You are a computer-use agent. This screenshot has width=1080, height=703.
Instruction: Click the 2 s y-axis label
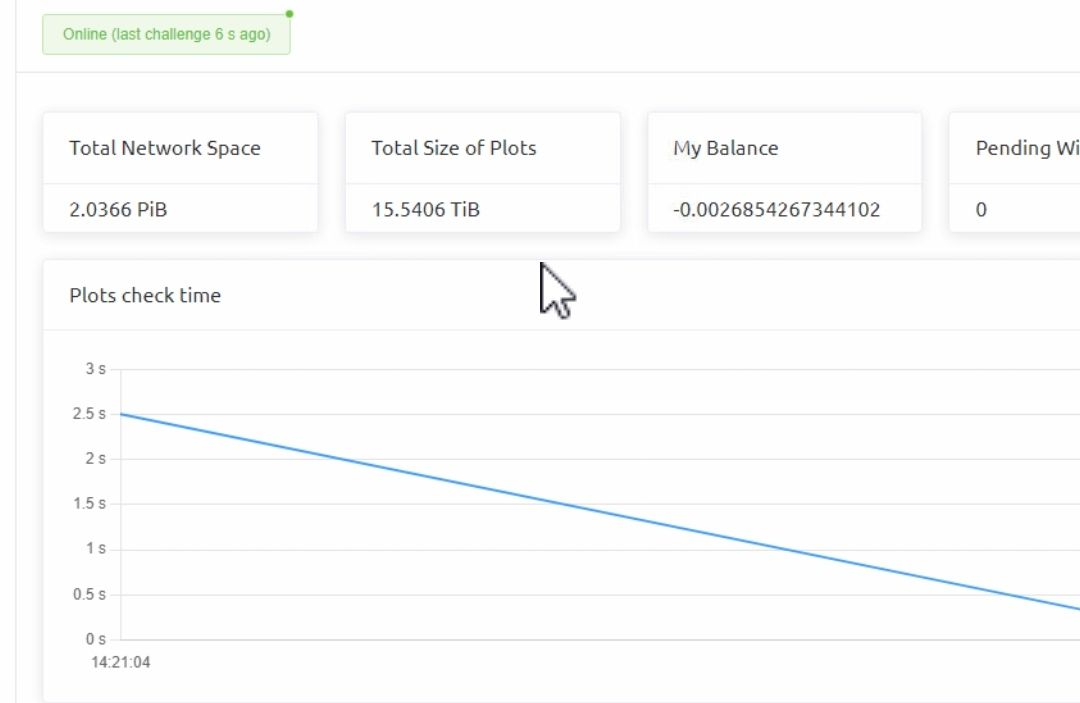(x=95, y=459)
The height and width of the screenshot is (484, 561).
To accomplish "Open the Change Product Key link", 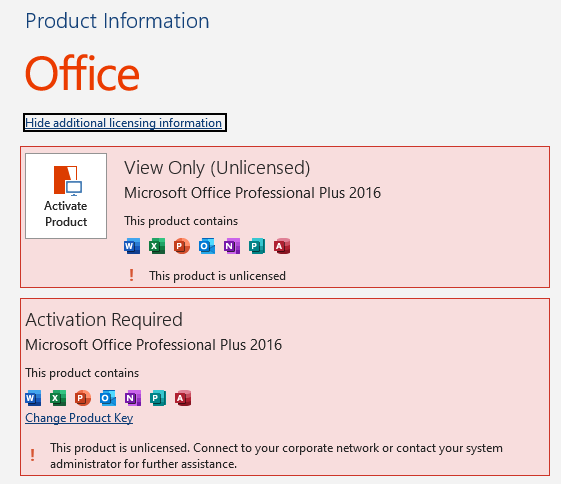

• **Problem to work on**: All of the records above should be returned exactly, though the pictures should not.

• **Task solution**:
You are a computer-use agent. This screenshot has width=1080, height=703.
Instruction: Click the 2 s y-axis label
(x=95, y=459)
The height and width of the screenshot is (484, 561).
To accomplish "Open the Change Product Key link", 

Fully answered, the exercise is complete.